======== EXTRAIT À LIRE ========

Et si l'Europe reprenait en main son destin numérique ? Devant la domination de géants, l'Union européenne et la France réagissent en prenant des initiatives pour garantir une concurrence équitable et la liberté de choix des usagers. Prise de conscience tardive ou réveil salutaire, l'Union européenne veut encourager l'émergence d'une filière forte.
Pour cela, le cloud européen s'attèle à reconquérir des parts de marché largement captées par les géants américains depuis l'essor de l'Internet. Alors que le marché du cloud computing est en très forte croissance (+20% par an sur les cinq prochaines années) et devrait atteindre 500 milliards d'euros d'ici à 2030, trois acteurs américains contrôlent 72 % du marché européen. La dépendance vis-à-vis de ces acteurs non européens est préoccupante au vu du caractère stratégique que représente le marché du cloud, au cœur de la transformation numérique et des révolutions technologiques en cours - et notamment celle de l'intelligence artificielle qui repose sur l'exploitation en masse des données. Ainsi, sa maîtrise représente d'abord un enjeu économique majeur.
Pratiques déloyales des leaders du marché
Si cette domination du marché résulte assurément d'efforts technologiques et de réussites commerciales de la part de ces grands groupes étrangers, elle est également la conséquence d'une série de pratiques déloyales mises en place par les acteurs dominants - documentées par les autorités de concurrence à travers le monde - pour enfermer les utilisateurs dans leurs services. En dressant des barrières financières, techniques, commerciales ou contractuelles empêchant les utilisateurs de quitter leurs services, ces acteurs renforcent leurs positions au détriment de la liberté de choix de leurs clients. La conséquence est sans appel : entre 2017 et 2022, malgré un marché européen multiplié par cinq, la part de marché des acteurs européens du cloud a, elle, été divisée par deux.
Pour enrayer ce déséquilibre, l'Union européenne a initié une batterie de textes - Digital Markets Act (DMA), Digital Services Act (DSA), Data Governance Act, ainsi que le Data Act en cours de discussion - destinés à poser des freins aux pratiques préjudiciables des acteurs dominants du cloud. La France, par la voix du ministre délégué chargé de la Transition numérique et des télécommunications, Jean-Noël Barrot, a récemment présenté un projet de loi visant à « sécuriser et réguler l'espace numérique » (SREN). Si la critique souligne que ce projet français vient en anticipation du Data Act européen, elle omet de préciser que la détérioration du marché en cours ne permet pas d'attendre davantage. Laisser cette situation perdurer trois ou quatre ans de plus, c'est s'assurer un marché définitivement verrouillé par ces acteurs dominants, et abandonner l'essentiel de nos données stratégiques entre leurs mains.

======== DONNÉES AFFICHÉES ========

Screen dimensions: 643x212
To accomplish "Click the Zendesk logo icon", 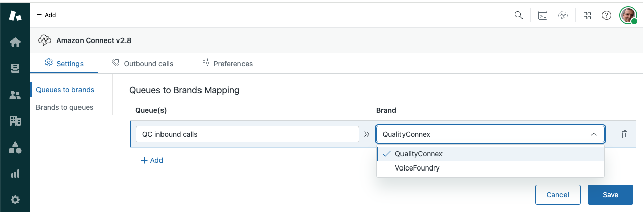I will pos(15,15).
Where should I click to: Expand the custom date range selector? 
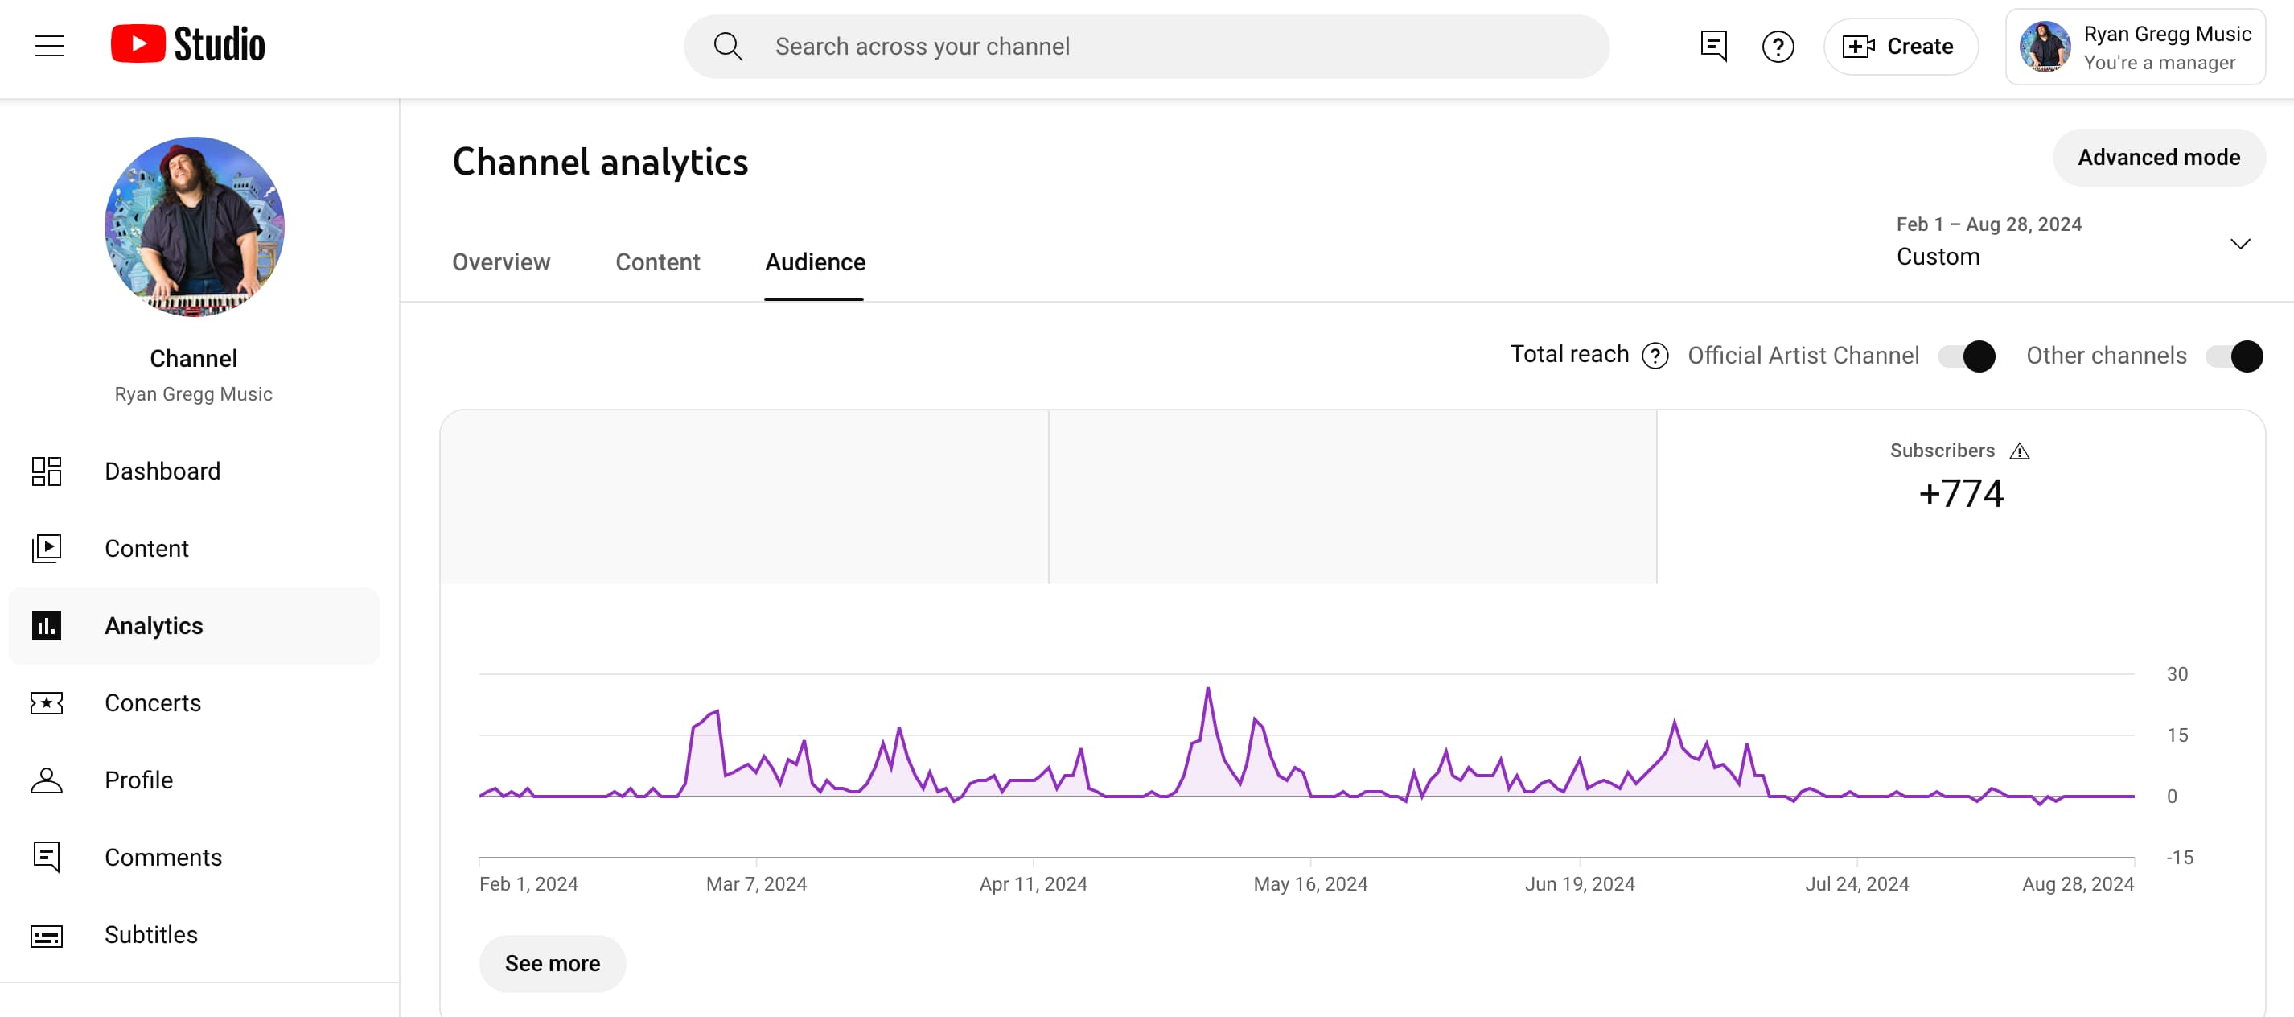click(2241, 243)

========

▶ CONSIGNE
Selon l'extrait sur le cloud européen, quelle part du marché européen est contrôlée par trois acteurs américains ?

▶ RÉPONSE
Trois acteurs américains contrôlent 72 % du marché européen.